## WORK ORDER
Lines where the string "Browse" appears are to be copied from the entries below.

[Records from a dataset]
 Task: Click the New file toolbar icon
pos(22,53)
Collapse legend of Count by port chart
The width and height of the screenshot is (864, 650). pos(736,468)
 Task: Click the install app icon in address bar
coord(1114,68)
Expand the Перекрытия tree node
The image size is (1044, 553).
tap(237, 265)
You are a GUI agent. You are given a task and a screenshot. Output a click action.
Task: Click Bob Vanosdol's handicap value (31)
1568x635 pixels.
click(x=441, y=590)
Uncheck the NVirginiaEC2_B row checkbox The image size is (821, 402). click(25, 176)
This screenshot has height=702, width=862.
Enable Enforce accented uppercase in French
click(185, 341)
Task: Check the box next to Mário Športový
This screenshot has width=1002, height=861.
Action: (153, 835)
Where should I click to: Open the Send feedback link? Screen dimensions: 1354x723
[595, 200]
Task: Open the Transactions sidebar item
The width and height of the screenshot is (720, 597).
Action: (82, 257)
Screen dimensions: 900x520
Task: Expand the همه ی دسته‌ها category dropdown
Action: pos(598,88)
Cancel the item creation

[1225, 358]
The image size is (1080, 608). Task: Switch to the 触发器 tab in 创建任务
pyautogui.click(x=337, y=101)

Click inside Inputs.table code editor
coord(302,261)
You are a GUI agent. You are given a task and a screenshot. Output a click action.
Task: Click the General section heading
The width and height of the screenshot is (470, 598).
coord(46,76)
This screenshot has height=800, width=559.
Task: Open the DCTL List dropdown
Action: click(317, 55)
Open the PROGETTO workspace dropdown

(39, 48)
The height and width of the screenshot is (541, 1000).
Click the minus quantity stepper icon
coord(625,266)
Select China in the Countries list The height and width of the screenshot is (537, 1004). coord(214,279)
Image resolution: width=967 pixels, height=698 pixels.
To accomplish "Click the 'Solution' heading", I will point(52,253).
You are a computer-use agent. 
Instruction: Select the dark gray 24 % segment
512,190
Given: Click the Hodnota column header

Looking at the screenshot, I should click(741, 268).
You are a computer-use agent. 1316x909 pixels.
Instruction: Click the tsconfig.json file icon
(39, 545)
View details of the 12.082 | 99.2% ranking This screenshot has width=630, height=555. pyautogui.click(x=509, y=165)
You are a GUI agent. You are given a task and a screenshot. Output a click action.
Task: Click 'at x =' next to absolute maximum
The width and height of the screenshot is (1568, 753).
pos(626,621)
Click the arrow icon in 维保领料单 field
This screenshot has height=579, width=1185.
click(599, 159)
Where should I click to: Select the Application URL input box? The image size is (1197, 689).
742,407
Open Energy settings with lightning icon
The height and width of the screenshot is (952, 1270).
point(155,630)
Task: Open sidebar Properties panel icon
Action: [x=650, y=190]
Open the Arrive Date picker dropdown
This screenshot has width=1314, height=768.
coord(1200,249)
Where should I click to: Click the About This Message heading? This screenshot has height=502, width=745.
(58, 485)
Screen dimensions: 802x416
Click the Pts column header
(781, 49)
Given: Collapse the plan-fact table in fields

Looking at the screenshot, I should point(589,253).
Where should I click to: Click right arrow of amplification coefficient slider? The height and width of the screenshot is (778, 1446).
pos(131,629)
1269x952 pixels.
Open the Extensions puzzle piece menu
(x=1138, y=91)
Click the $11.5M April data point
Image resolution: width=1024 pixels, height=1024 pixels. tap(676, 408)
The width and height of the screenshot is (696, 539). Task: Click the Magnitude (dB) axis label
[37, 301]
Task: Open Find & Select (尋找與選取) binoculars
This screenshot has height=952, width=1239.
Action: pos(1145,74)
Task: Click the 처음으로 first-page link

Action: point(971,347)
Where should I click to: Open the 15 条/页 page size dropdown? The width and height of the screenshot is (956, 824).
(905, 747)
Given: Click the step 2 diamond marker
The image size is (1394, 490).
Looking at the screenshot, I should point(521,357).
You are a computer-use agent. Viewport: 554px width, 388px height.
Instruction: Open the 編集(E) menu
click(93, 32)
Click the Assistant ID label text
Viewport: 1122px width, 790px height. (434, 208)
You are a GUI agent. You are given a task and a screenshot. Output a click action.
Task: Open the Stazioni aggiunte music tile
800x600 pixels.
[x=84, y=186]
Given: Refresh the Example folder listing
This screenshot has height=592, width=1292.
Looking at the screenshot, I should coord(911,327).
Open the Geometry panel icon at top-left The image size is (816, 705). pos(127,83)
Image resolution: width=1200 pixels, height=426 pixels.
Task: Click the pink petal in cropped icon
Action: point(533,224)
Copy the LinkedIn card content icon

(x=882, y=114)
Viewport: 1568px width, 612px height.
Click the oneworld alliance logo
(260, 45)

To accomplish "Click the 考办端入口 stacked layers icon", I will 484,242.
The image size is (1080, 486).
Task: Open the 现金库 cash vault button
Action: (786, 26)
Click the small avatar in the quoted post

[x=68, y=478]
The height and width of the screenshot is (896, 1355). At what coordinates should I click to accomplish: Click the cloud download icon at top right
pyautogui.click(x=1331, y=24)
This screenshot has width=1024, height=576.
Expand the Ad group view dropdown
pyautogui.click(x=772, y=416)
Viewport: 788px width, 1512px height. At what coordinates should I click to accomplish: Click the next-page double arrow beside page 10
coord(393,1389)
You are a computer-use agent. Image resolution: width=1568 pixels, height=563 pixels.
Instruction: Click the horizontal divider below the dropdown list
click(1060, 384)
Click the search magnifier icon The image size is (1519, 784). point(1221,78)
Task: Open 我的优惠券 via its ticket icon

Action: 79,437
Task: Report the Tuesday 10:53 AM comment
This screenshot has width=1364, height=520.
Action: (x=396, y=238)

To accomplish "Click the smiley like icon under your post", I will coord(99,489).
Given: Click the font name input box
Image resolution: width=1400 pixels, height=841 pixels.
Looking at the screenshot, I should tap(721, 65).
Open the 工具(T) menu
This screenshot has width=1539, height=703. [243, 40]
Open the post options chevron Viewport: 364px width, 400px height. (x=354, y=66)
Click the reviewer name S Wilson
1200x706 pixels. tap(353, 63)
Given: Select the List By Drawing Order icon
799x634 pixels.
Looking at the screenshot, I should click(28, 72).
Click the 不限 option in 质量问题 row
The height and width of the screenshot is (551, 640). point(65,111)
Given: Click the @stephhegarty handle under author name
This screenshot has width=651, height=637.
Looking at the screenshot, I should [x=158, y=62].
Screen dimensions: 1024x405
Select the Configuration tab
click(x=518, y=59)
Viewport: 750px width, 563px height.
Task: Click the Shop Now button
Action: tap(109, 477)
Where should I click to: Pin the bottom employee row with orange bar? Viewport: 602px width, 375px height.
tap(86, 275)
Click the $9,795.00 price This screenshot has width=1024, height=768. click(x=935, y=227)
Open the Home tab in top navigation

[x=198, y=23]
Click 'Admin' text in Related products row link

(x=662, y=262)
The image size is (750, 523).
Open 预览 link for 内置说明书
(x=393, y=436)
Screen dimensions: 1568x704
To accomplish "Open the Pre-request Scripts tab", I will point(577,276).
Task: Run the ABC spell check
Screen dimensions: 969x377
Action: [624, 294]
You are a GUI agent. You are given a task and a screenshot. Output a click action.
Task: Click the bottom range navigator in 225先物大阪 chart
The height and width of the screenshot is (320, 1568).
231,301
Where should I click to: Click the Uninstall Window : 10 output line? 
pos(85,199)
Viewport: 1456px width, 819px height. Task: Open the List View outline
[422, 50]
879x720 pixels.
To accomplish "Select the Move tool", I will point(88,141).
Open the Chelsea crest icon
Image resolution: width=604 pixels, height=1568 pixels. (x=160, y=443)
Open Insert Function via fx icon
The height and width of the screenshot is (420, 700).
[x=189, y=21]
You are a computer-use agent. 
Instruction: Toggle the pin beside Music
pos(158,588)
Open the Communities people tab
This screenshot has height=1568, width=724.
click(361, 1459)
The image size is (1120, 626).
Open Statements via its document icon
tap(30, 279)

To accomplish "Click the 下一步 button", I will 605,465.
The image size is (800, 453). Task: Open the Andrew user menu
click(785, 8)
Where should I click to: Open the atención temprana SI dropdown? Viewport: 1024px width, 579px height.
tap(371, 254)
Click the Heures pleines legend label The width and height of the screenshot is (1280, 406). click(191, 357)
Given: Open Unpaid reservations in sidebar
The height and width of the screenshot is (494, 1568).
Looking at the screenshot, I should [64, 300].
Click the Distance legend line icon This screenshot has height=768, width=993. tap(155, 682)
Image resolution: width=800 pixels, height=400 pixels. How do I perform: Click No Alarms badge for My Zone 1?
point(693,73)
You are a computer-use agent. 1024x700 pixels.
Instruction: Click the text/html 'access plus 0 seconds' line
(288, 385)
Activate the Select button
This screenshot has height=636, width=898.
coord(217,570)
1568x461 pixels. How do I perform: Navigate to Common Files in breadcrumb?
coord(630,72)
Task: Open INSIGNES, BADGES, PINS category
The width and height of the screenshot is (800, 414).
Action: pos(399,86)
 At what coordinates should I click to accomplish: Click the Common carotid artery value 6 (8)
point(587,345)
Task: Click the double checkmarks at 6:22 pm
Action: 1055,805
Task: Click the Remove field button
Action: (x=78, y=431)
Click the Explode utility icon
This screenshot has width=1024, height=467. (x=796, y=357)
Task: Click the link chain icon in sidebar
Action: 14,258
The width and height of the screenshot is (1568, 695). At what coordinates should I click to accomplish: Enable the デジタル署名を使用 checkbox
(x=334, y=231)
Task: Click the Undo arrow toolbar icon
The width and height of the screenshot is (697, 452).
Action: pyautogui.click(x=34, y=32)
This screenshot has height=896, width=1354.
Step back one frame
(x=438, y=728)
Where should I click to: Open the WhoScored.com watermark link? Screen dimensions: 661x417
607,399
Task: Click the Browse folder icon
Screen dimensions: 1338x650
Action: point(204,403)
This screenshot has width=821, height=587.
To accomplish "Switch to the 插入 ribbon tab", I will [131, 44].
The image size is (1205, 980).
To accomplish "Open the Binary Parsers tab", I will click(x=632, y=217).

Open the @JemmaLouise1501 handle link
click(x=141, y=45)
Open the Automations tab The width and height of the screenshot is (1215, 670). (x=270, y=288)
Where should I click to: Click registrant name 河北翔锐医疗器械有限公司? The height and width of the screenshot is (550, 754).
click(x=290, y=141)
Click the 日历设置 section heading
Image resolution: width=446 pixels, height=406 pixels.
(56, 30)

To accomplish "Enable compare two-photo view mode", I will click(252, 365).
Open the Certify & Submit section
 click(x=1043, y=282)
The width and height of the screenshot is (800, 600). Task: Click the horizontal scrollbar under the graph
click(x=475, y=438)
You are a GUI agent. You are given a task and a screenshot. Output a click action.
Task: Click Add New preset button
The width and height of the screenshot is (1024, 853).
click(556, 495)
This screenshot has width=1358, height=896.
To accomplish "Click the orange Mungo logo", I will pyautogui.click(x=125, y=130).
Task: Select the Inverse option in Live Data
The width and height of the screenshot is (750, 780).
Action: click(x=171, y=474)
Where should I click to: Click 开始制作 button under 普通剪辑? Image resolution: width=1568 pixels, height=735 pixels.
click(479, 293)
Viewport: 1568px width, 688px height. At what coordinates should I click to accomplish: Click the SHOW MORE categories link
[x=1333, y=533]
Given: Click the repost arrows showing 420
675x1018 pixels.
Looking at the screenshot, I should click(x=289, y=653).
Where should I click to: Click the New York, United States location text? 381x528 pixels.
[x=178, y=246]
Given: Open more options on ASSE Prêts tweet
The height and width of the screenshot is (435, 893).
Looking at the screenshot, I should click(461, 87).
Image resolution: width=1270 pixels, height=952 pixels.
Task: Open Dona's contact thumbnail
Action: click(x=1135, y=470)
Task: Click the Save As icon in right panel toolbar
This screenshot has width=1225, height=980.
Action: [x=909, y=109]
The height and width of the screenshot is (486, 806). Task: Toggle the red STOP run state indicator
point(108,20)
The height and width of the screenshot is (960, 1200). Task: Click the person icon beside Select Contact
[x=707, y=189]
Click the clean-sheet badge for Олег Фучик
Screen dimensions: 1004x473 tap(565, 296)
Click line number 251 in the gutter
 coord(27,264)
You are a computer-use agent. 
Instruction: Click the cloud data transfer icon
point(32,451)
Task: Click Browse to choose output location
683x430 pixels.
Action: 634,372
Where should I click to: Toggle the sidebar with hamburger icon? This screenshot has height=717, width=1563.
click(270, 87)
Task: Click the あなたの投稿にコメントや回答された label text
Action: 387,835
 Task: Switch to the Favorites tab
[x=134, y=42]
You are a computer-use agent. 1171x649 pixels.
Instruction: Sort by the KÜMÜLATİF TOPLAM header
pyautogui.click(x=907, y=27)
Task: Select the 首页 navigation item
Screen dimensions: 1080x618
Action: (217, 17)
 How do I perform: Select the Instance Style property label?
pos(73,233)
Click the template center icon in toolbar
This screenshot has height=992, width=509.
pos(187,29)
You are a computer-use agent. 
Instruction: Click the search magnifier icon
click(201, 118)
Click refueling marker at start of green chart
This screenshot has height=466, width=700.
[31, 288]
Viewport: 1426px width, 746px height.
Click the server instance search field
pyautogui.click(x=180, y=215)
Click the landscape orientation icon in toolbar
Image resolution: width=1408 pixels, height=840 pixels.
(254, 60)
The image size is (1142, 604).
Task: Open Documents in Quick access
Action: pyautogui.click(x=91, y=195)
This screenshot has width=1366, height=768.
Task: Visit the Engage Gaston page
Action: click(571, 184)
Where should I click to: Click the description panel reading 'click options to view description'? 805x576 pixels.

## EXERCISE OUTPUT
Task: Click the Browse folder icon
Task: Click Browse to choose output location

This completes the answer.